Las parejas convencionales hablan de muchas tonterías porque la cotidianidad es un cemento necesario que además impide mirar al precipicio. Dos que sólo entablan conversaciones profundas y sesudas tocarán hueso y terminarán optando por las camas separadas. El cerebro y el amor son compañeros de ajedrez que a veces devienen rivales. Alfil reta a torre a hablar del grafeno, ese material mágico, y rey avanza victorioso con una sinfonía de Mahler tarareada entre los dientes. El futuro de la civilización, el armisticio o quién espía a los espías.

Pero si uno se sienta a observar parejas en un lugar público sin aguas turquesa ni amigos intelectuales que despisten el radar, escuchará apasionantes diálogos sobre la vecina que hace ruido con la cuerda de tender, el estado carpantónico de la nevera porque se retrasó el pedido de Mercadona o por qué me tengo yo que hacer una ligadura si tú puedes hacerte la vasectomía (esta conversación me obligó a pedir tres cervezas seguidas antes de levantarme de un bar muy chic porque los argumentos de él eran sobrecogedores: –“¿Y si luego no se me levanta?”. -“Pues que te la levante tu madre”.

Santorini

Una pareja habla y habla porque sabe que el silencio pone a prueba sus cimientos. Estar callado y feliz sólo lo resisten aquellos que se aman y respetan que ser una presencia para el otro 24 horas es como llevar escolta a un concierto de rock.
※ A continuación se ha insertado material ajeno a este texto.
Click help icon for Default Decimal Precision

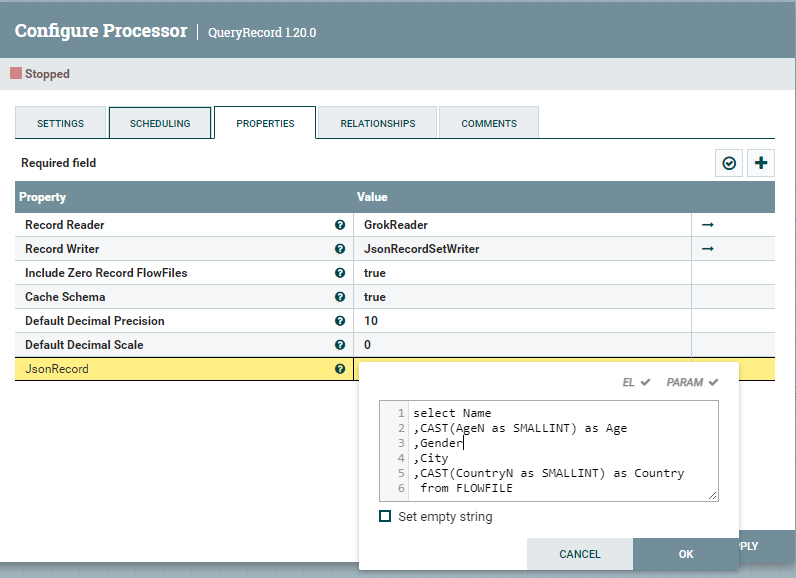coord(340,321)
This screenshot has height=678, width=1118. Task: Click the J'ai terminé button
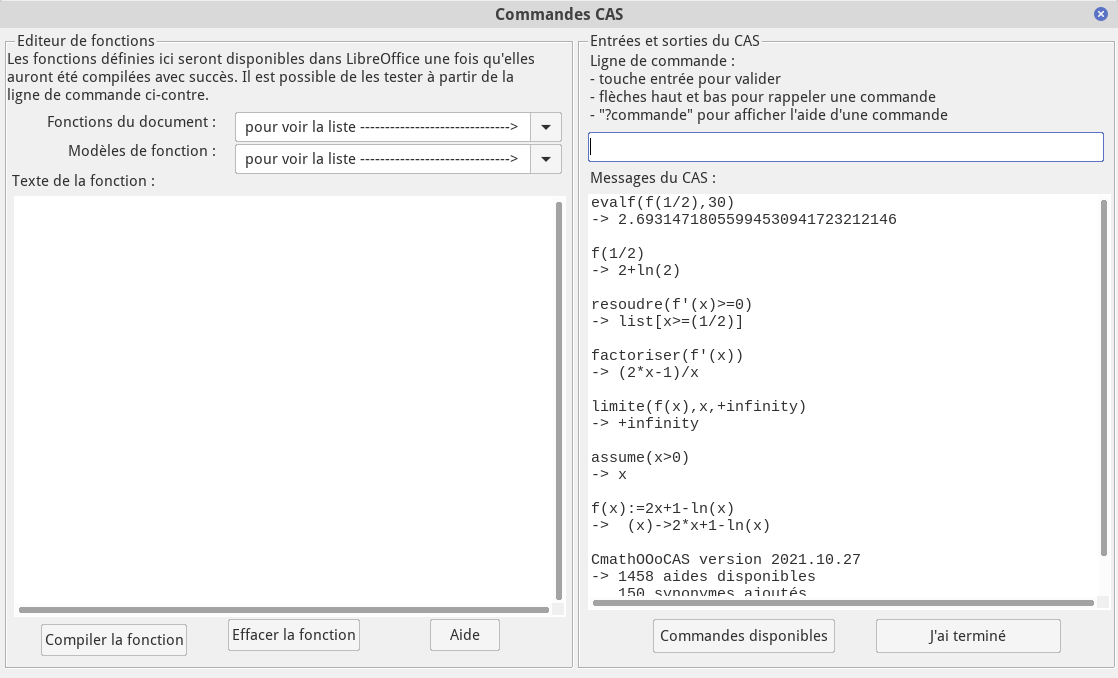pos(967,636)
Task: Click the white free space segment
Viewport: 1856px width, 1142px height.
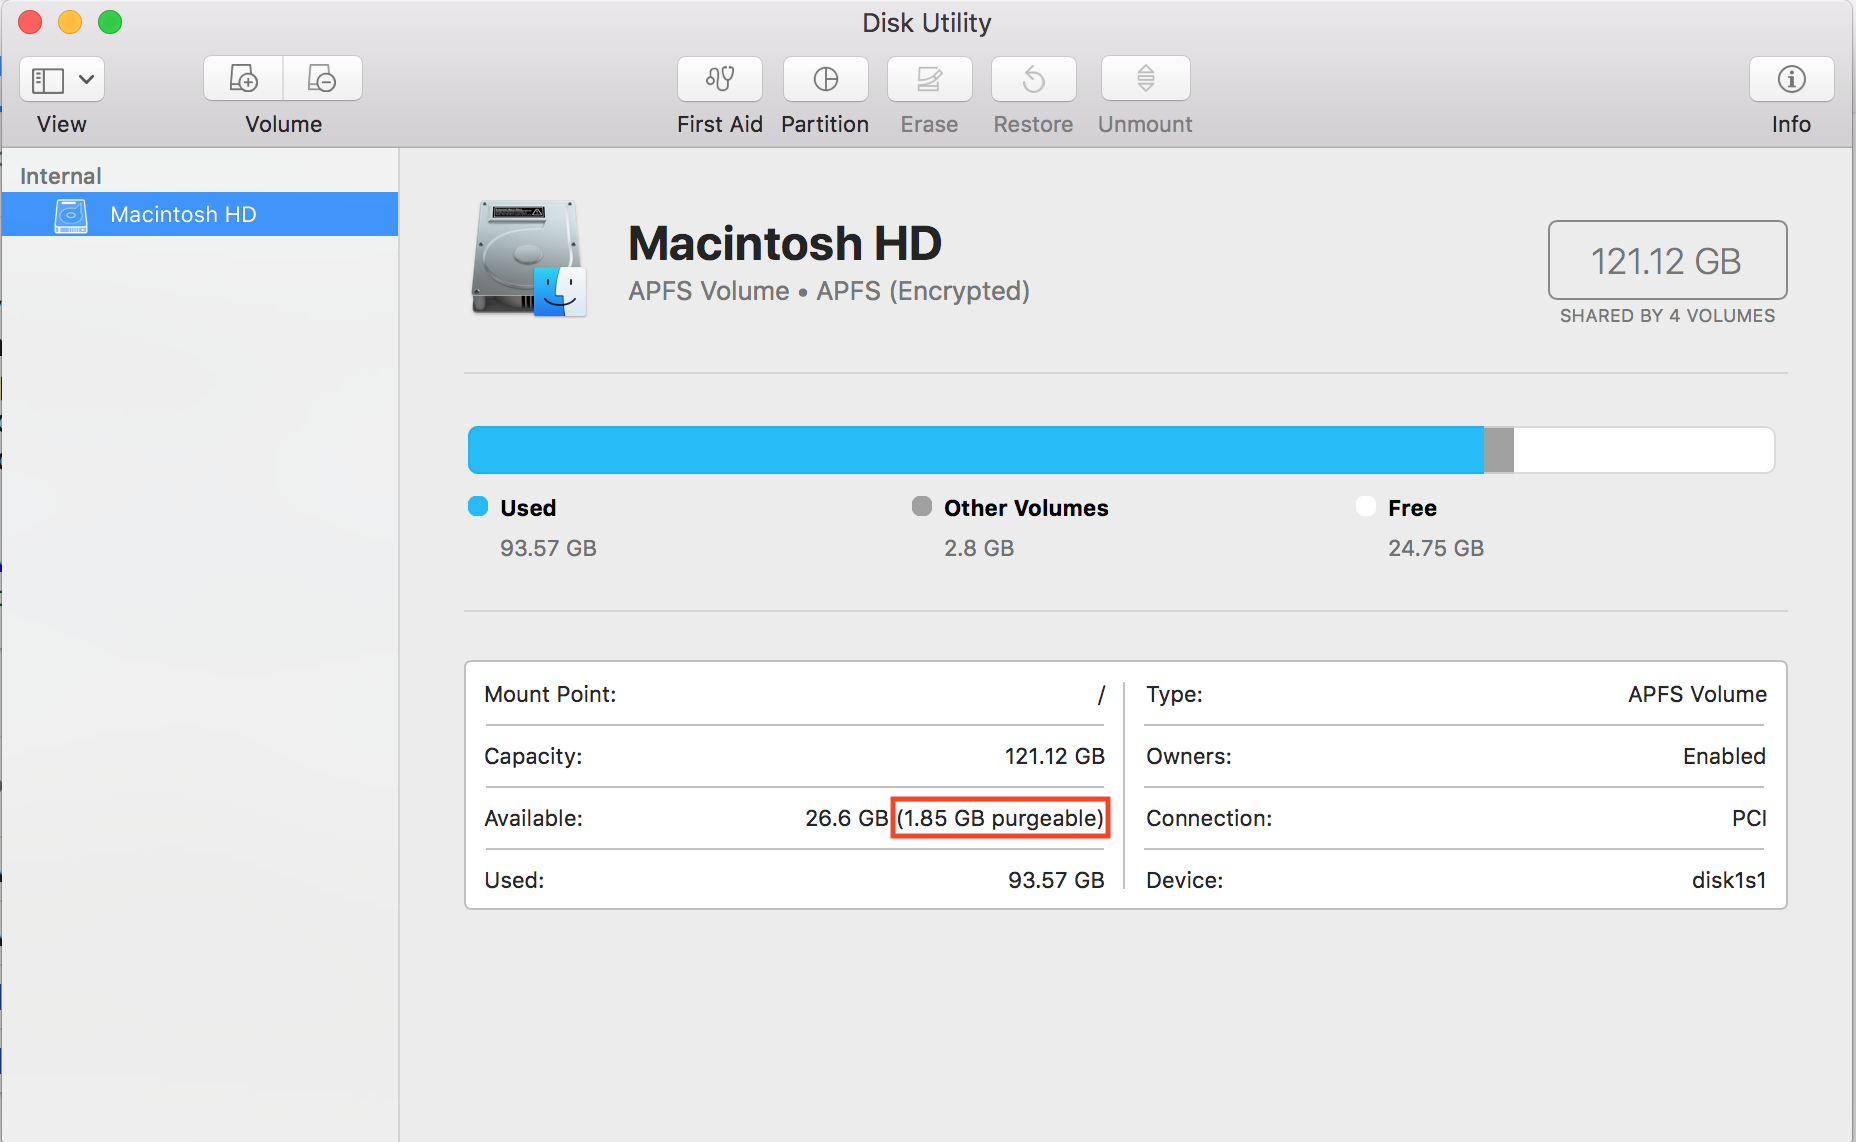Action: [1643, 450]
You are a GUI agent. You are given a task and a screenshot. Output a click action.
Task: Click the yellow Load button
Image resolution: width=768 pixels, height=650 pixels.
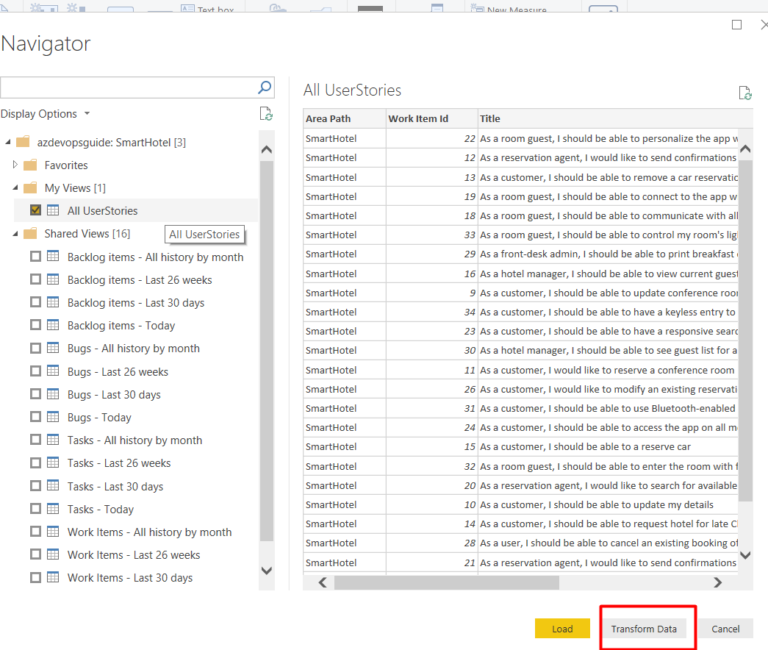point(562,629)
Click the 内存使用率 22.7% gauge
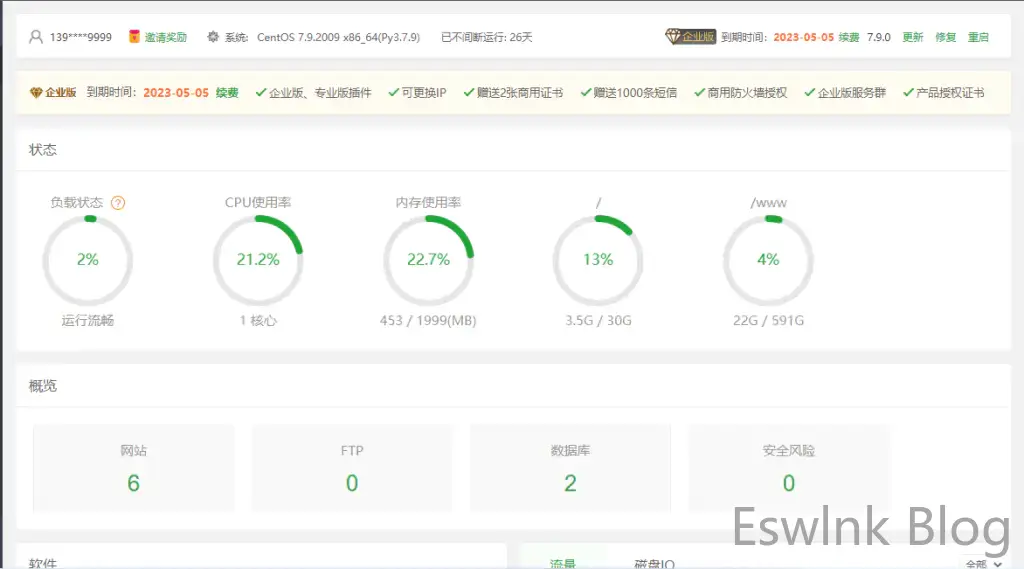The image size is (1024, 569). pos(428,260)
Pero el silencio cuando no te conoces del todo genera muchas dudas, mucho vértigo, y uno cae en la tentación de rellenarlo de malos pensamientos o, aún peor, de palabras, y entonces es probable que termines hablando del servicio doméstico o de los hijos, ese tema que consigue eternizar matrimonios que ya no se quieren pero cuentan con una coartada resistente como el grafeno en común.

Me gustan las parejas sin hijos porque salen a pelo a luchar por su eternidad. Si no funcionan, lo entienden rápido, y a veces, es cierto, caen en la tentación de embarazarse para poder seguir hablando. Siempre tengo la tentación de preguntar a las parejas que me rodean de qué hablaron el día anterior. Sospecho que me daría para una secuela del “Antes de que anochezca” que podría llamarse “Antes del juicio final”. Ella, la Delpy de turno, no sólo ha ensanchado caderas y tobillos (compruébese  en  “Antes del atardecer”, mismos actores, una década antes) sino amargura y rencor disfrazados de inteligente ironía. Él, un Ethan machacado por la evidencia de que sus best selllers eran bazofia para intelectoguays, decide suicidarse en un islote no sin antes recitar los versos de Cavafis a los pasmados turistas de la playa.

Una pareja son dos que comparten tiempo, dudas y espacio y follan más en vacaciones porque no miran el techo del salón y entonces uno dice “hay que llamar al pintor” y el otro responde “¿qué quieres para cenar”. Si le quitas el guión de la intendencia al verdadero amor quedan los besos y la sensación cálida de recorrer una isla mediterránea como Delpy y Hawke, con la certeza de que la vida juntos es un poco mejor que separados.